# MATERIAL PROVIDED
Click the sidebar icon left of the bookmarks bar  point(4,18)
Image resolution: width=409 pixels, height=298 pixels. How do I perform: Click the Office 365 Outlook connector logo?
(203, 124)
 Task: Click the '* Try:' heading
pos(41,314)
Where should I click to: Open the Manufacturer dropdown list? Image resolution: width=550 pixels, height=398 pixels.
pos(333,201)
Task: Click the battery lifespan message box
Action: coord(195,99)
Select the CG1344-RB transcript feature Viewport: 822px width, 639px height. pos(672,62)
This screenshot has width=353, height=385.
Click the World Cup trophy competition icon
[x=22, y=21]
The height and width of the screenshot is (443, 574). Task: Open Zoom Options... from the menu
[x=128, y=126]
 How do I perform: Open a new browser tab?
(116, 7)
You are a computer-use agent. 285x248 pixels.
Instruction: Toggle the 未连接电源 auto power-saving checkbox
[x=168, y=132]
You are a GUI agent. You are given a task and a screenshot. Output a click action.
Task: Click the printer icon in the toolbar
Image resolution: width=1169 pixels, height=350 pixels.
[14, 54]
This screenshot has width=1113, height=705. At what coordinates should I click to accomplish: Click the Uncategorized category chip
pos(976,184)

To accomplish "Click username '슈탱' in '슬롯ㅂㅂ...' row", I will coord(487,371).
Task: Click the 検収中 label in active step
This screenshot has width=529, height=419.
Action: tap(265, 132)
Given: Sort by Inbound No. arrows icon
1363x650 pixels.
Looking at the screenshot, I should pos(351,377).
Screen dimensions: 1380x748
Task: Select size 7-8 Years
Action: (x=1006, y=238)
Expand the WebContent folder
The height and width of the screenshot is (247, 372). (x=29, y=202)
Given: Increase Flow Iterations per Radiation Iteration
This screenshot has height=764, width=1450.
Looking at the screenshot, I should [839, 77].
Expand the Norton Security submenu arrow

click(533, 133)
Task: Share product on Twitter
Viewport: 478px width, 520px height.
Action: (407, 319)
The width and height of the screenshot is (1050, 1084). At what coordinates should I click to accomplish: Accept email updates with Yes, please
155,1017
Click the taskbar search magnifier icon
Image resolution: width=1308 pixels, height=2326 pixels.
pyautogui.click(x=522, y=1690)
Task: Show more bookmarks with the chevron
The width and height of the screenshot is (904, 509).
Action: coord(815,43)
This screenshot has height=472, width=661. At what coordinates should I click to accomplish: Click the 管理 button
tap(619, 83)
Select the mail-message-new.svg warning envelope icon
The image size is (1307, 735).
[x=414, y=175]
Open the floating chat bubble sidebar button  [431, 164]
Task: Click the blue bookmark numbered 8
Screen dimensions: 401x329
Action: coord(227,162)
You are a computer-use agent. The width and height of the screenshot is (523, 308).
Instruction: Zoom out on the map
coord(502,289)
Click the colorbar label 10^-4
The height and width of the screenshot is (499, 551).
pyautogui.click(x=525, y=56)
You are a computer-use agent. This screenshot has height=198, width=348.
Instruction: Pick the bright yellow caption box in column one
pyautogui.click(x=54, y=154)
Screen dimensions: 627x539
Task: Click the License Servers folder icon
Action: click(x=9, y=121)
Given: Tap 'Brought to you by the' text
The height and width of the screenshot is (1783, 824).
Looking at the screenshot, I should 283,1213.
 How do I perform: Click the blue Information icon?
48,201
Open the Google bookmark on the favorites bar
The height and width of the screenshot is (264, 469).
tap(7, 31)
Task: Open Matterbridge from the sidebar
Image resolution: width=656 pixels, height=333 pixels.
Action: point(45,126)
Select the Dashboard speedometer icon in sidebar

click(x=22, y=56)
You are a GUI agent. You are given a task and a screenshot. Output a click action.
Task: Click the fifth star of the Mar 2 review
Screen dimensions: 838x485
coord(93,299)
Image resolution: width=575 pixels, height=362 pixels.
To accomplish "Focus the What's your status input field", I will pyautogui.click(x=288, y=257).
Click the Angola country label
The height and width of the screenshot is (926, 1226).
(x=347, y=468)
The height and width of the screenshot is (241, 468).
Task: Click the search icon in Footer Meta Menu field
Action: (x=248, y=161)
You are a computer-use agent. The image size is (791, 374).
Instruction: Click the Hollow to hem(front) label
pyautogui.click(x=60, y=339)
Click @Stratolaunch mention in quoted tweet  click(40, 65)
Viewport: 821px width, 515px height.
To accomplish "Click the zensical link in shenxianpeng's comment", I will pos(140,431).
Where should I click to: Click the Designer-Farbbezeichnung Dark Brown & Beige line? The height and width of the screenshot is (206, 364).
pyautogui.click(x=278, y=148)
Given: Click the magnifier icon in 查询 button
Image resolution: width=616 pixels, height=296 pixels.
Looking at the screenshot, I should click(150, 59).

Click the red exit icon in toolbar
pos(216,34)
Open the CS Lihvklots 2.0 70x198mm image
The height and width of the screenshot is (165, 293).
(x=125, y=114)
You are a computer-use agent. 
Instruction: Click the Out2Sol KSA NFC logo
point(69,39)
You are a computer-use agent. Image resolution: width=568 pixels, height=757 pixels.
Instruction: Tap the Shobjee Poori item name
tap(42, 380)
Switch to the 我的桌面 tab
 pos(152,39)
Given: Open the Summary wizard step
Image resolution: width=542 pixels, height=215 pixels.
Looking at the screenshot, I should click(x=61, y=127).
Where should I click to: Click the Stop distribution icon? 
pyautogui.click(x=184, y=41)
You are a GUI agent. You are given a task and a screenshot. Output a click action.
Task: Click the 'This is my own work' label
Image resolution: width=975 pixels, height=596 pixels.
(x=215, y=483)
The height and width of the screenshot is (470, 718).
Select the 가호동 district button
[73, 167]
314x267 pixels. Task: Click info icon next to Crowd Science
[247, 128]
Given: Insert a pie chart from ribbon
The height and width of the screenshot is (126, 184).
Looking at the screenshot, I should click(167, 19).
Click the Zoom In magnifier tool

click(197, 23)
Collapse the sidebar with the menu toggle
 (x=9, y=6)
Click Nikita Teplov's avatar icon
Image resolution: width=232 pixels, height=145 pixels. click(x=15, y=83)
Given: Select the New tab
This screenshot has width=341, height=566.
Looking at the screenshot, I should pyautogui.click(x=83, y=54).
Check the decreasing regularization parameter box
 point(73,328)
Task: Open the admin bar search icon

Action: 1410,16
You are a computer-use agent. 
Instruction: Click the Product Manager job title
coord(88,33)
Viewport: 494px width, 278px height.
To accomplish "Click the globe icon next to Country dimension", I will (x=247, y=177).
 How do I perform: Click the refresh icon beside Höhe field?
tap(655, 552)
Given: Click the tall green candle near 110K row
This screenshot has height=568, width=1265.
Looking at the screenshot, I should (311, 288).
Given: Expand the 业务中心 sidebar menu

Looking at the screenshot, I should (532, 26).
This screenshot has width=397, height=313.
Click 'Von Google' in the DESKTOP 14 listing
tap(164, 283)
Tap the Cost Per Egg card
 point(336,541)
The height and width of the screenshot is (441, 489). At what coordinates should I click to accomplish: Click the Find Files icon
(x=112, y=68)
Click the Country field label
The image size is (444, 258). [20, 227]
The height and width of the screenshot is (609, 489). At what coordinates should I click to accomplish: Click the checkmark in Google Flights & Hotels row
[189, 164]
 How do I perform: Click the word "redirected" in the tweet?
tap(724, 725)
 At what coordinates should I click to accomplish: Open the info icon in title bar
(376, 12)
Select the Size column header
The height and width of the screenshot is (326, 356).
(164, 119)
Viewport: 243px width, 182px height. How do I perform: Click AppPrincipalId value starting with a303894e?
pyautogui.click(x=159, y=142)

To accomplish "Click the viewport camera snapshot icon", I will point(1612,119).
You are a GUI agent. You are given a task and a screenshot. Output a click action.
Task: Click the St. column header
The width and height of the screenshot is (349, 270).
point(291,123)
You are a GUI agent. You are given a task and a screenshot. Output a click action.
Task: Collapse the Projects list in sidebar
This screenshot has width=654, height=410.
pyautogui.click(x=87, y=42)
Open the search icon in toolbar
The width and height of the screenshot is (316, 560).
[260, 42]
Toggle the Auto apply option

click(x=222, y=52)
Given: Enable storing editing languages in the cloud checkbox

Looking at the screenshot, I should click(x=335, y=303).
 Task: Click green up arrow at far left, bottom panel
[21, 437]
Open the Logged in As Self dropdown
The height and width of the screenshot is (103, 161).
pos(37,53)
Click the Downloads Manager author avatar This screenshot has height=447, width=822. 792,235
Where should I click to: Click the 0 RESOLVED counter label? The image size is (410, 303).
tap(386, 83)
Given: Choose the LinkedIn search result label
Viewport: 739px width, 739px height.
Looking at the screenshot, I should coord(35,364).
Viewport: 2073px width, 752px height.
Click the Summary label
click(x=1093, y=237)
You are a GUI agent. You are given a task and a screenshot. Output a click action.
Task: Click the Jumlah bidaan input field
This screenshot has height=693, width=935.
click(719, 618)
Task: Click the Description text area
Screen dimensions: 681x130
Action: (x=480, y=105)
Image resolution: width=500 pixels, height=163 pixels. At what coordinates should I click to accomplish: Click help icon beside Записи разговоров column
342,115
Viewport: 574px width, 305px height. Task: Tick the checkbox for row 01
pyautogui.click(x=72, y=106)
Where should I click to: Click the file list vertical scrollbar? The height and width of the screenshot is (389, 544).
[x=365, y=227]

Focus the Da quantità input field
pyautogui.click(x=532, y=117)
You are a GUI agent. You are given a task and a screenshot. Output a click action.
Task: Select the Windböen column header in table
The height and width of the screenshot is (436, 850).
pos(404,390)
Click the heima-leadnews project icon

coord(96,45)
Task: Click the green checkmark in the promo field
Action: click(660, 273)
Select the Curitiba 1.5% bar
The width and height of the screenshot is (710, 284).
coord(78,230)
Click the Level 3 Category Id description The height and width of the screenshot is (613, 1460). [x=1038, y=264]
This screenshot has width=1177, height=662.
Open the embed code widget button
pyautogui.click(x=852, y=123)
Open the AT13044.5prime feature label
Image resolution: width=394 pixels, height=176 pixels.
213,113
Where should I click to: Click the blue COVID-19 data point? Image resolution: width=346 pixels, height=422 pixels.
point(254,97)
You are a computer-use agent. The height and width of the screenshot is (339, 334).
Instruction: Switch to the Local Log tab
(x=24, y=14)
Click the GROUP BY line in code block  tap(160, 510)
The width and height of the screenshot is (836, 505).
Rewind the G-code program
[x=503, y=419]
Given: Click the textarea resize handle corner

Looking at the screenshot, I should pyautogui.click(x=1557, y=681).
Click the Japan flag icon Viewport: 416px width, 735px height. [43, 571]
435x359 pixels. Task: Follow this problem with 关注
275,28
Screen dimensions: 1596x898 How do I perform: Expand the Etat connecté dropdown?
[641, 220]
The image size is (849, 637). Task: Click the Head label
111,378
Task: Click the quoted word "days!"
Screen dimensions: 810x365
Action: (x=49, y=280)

# WORK REQUEST
From the listing above, return every line that carries the string "header".

# OUTPUT FOR THIS EXERCISE
Select the Size column header
Task: Click the St. column header
Task: Select the Windböen column header in table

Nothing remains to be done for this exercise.